PAGE EXCERPT
As of this writing I am in the process of founding a product design & development consultancy in Basel, Switzerland. To register your company with the commercial registry you need a name. As a brand you need a name that works well for your business.
As eager as I was to rush the process and get started with actual business, I knew that picking the right name could end up making a big difference.
This was complicated by the fact that I am founding the company with a friend who is financing the whole endeavour. I wanted us both to be happy with the name, but as we discovered, our brains work very differently from one another.
How I started
Before I started brainstorming I suggested a name that I had already come up with beforehand:
I thought it communicated the right things. I’m focused on digital “products” and ”nerds“ conveys that we’re good at what we do.
My friend saw things differently.

Target pointing data:
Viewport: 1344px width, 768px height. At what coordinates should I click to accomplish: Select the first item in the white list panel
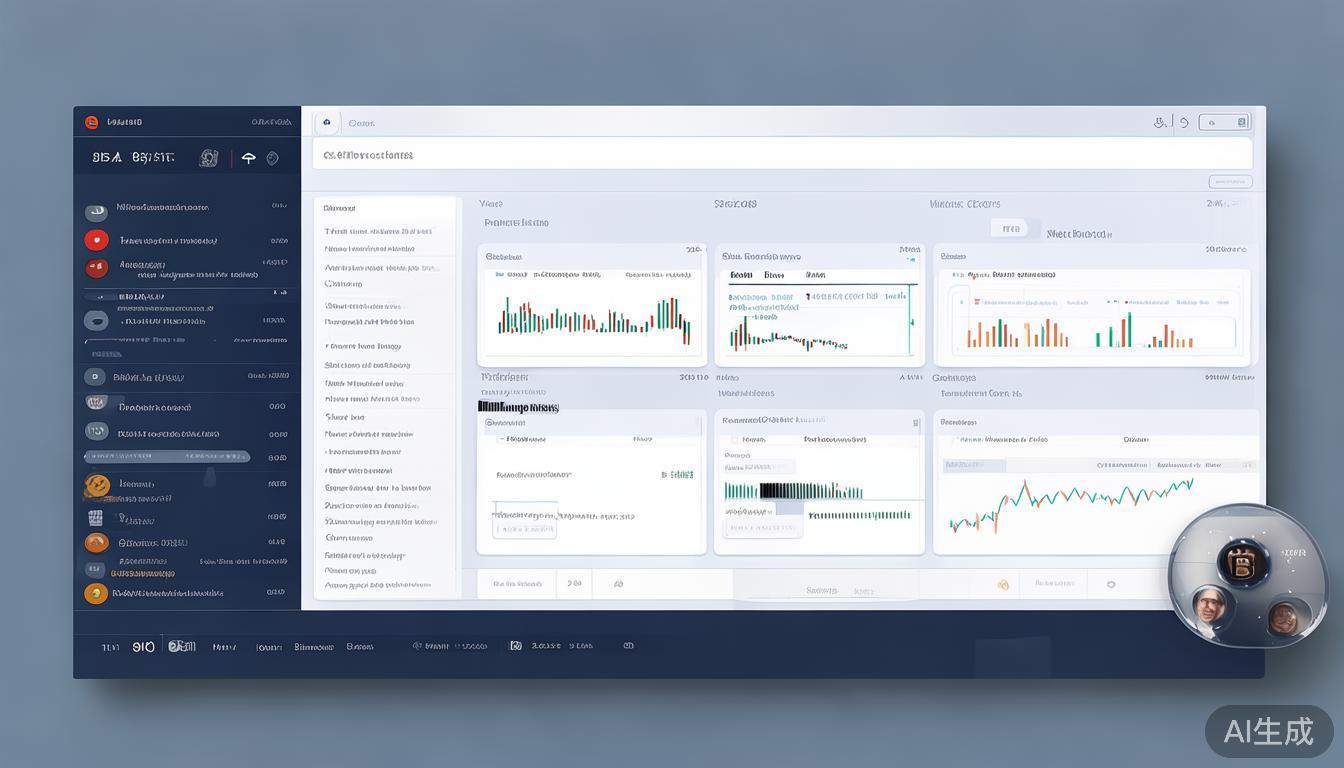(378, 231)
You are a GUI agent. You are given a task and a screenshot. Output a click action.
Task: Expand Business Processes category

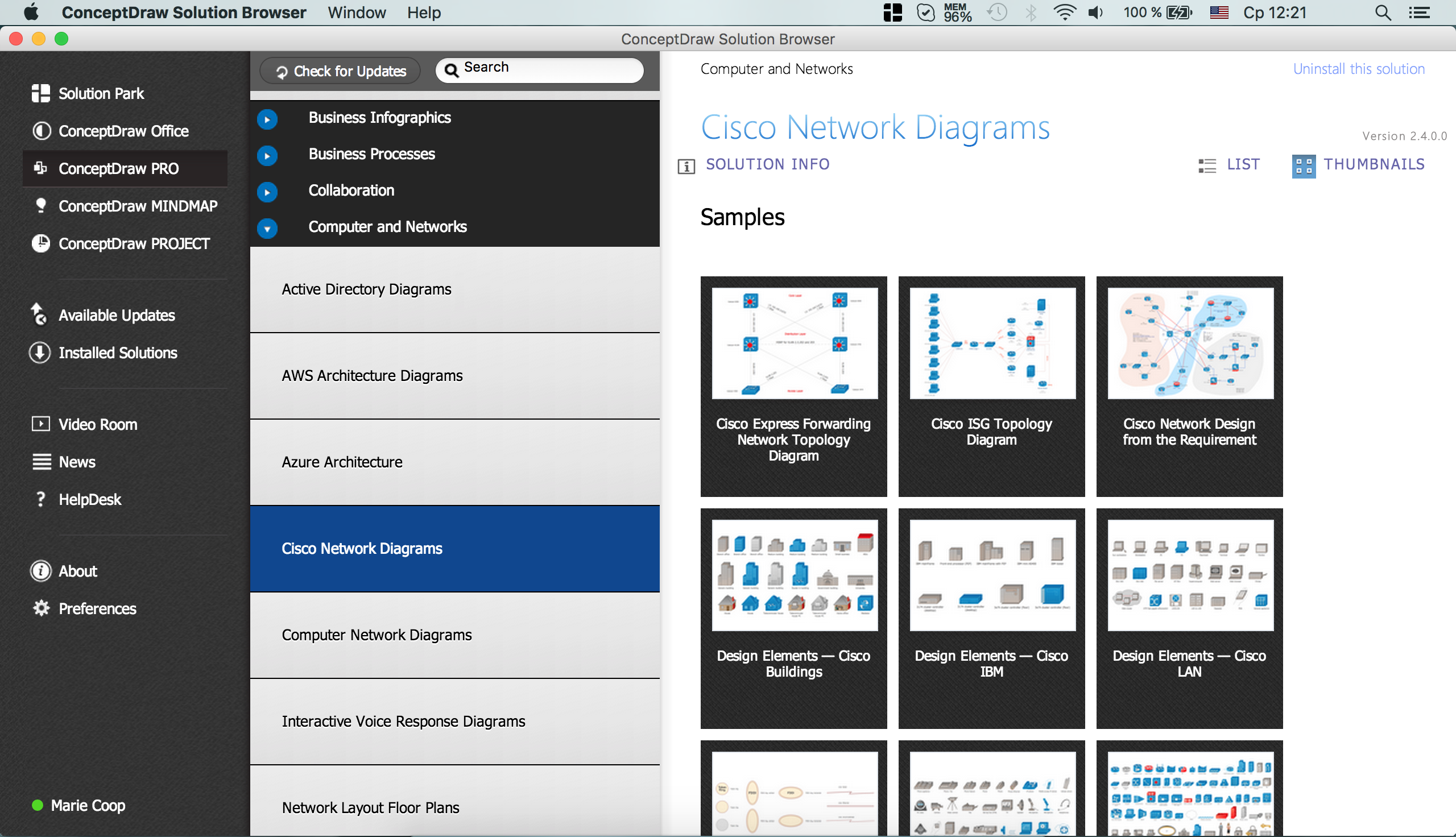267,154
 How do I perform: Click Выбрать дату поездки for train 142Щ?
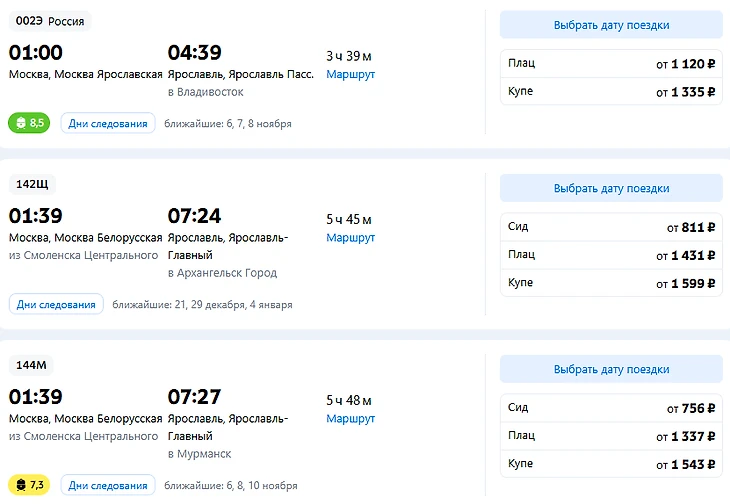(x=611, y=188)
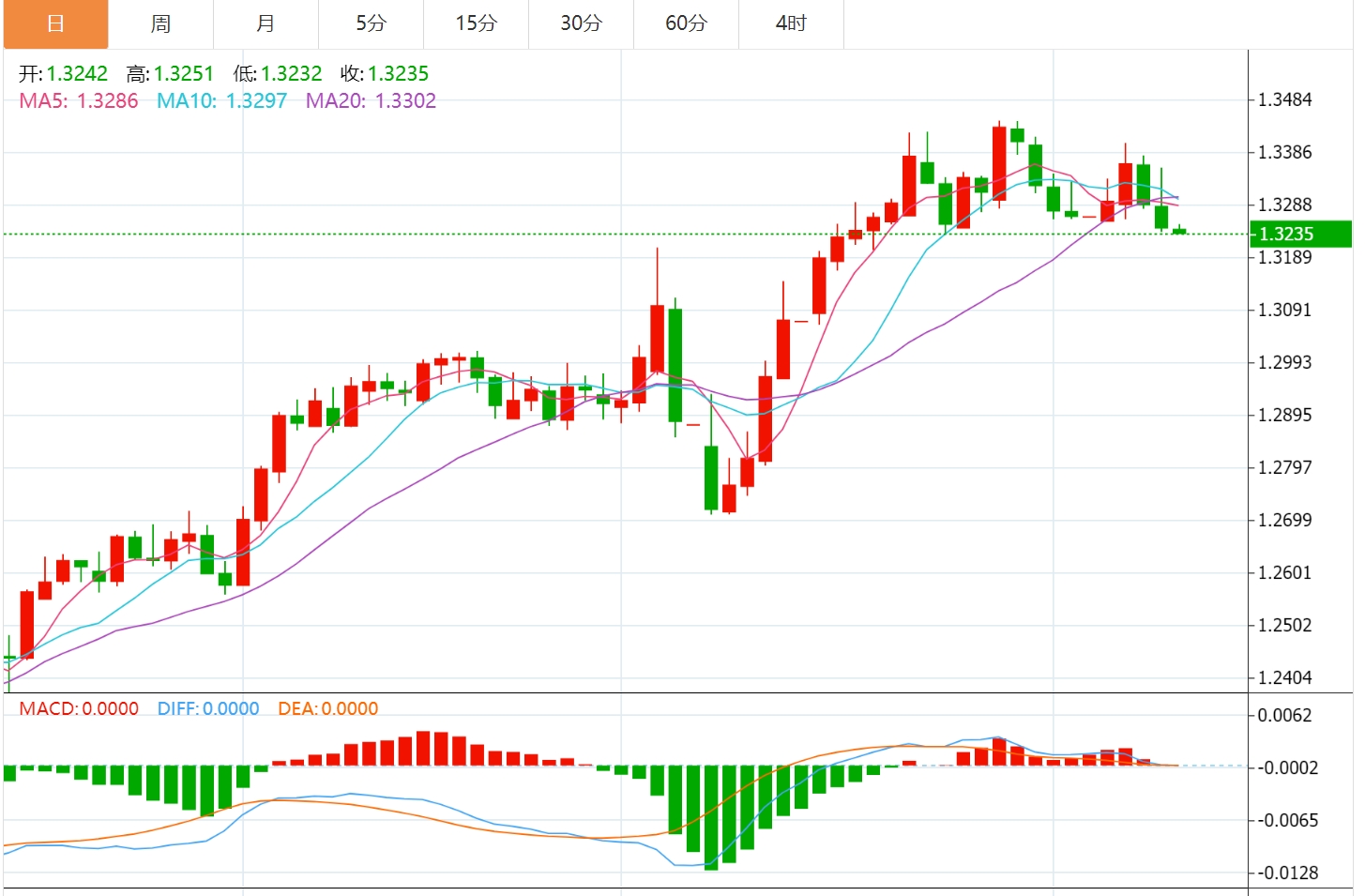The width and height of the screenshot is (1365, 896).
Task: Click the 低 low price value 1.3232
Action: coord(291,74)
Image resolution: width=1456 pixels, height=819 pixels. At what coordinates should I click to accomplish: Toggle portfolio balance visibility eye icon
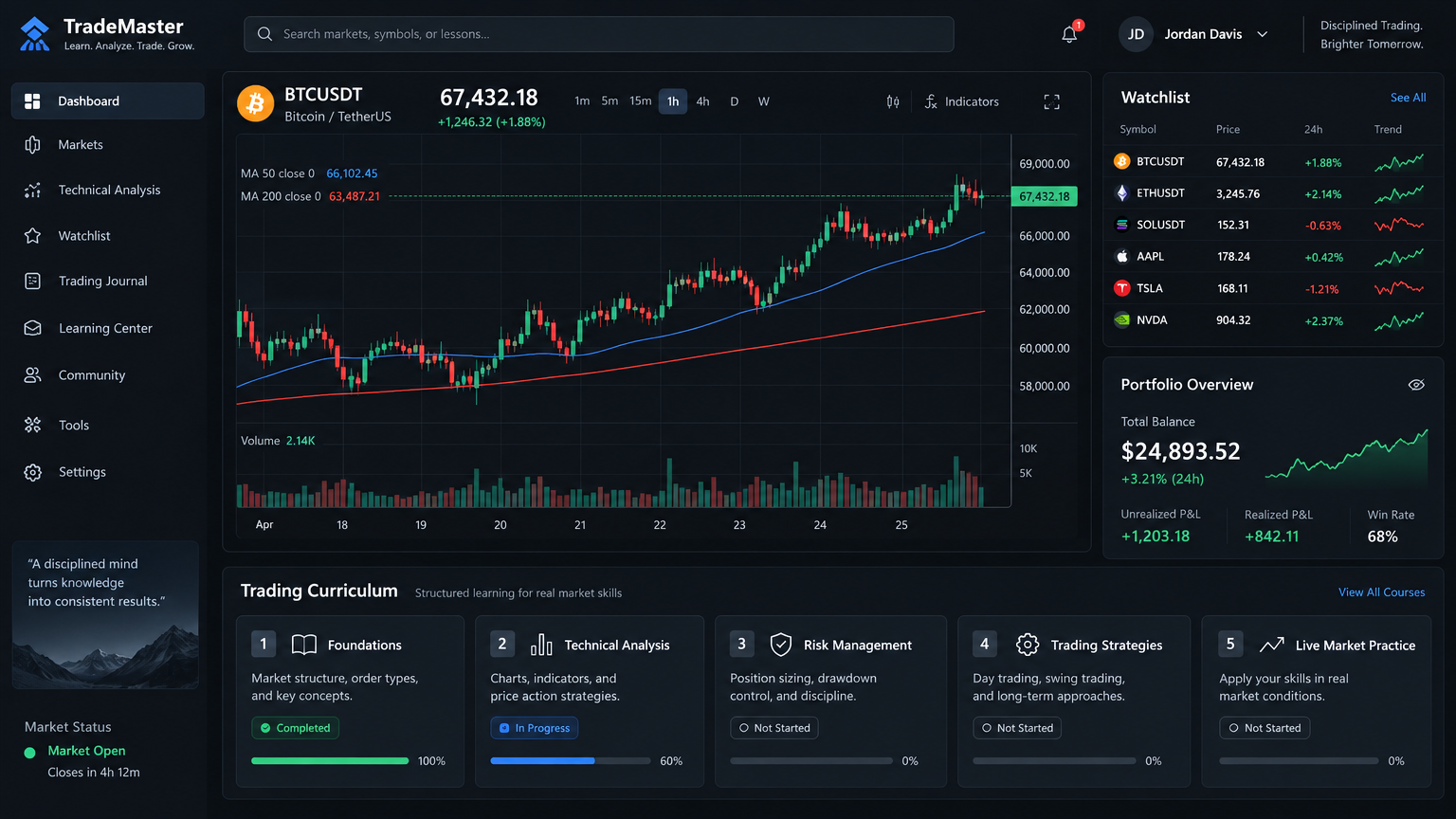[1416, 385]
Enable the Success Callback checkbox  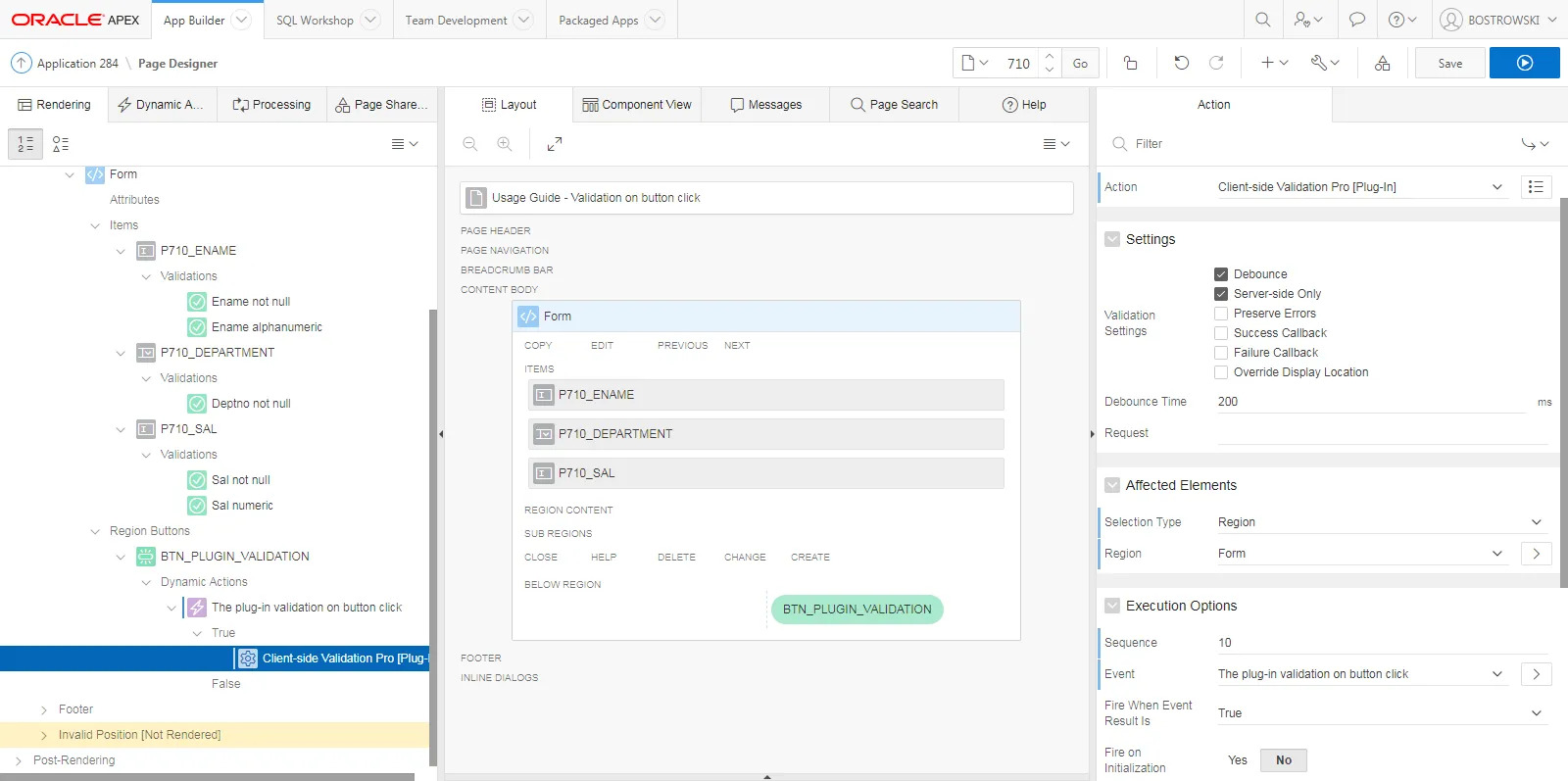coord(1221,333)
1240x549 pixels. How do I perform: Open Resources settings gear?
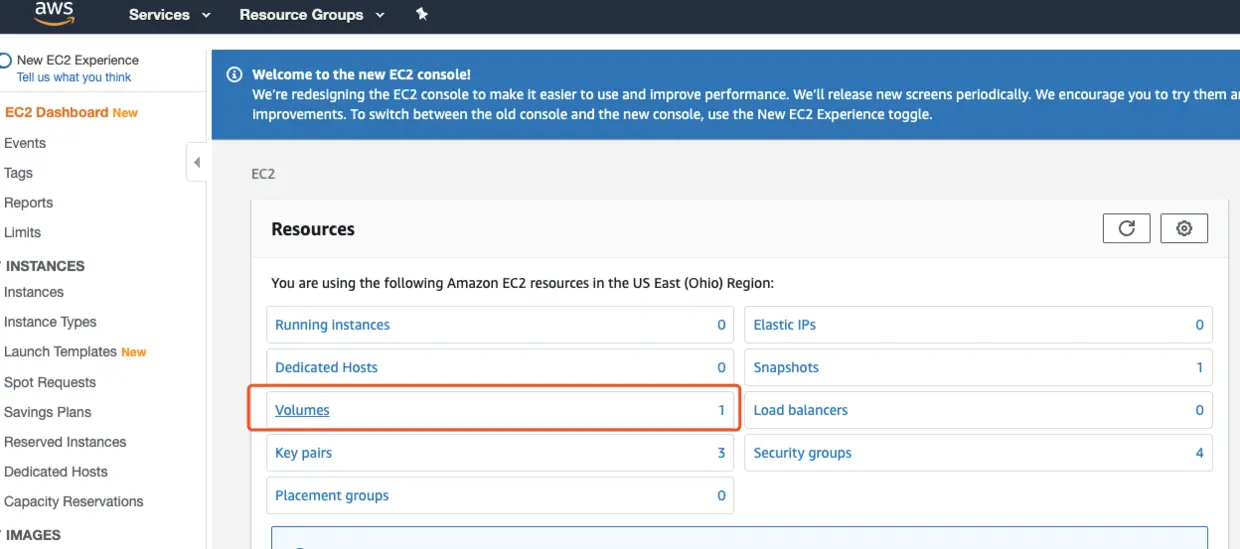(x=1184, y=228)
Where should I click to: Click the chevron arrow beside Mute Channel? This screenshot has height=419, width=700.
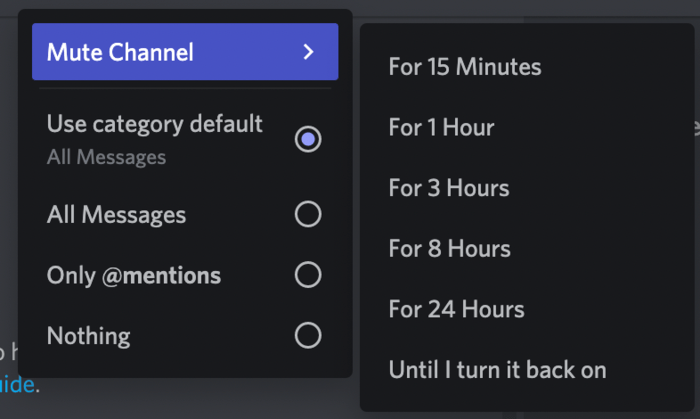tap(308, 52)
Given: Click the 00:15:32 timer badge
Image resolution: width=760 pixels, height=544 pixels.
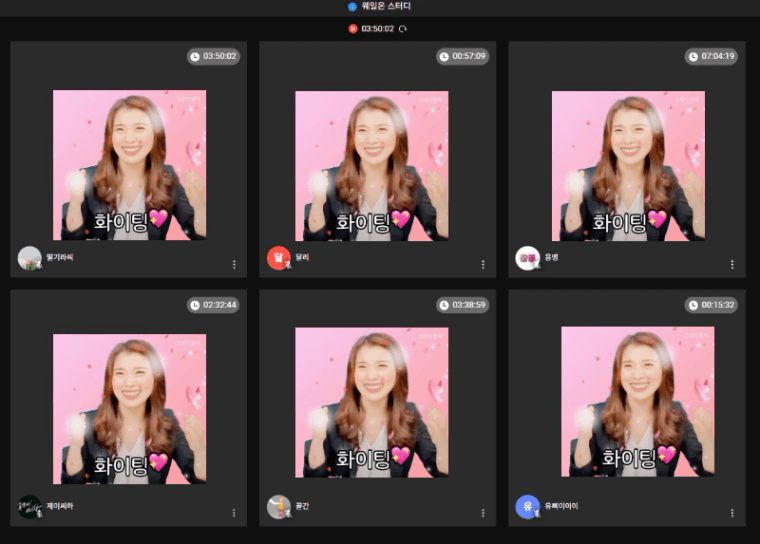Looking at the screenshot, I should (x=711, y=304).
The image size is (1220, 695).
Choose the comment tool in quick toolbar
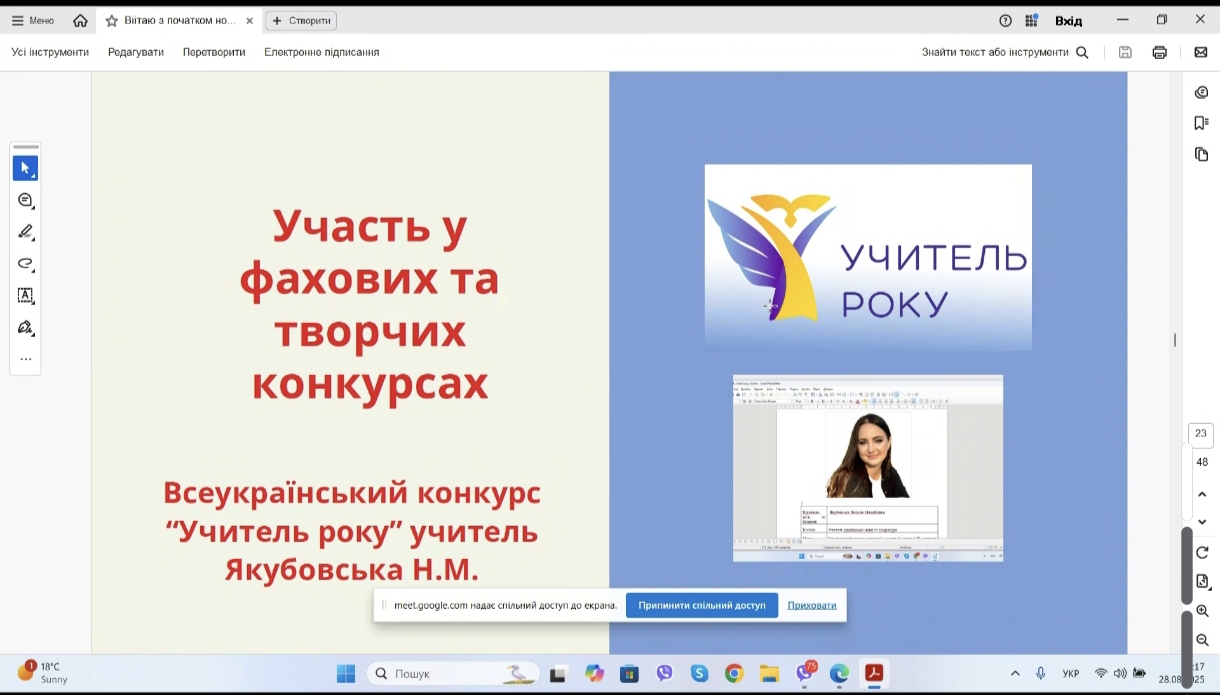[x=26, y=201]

EXERCISE BRIEF
Copy everything from "This was complicated" down to "what we do." in the post on naming a company, replacing "brainstorming" with "planning". This material has no connection to the post on naming a company.

SOLUTION TO THE EXERCISE
This was complicated by the fact that I am founding the company with a friend who is financing the whole endeavour. I wanted us both to be happy with the name, but as we discovered, our brains work very differently from one another.
How I started
Before I started planning I suggested a name that I had already come up with beforehand:
I thought it communicated the right things. I’m focused on digital “products” and ”nerds“ conveys that we’re good at what we do.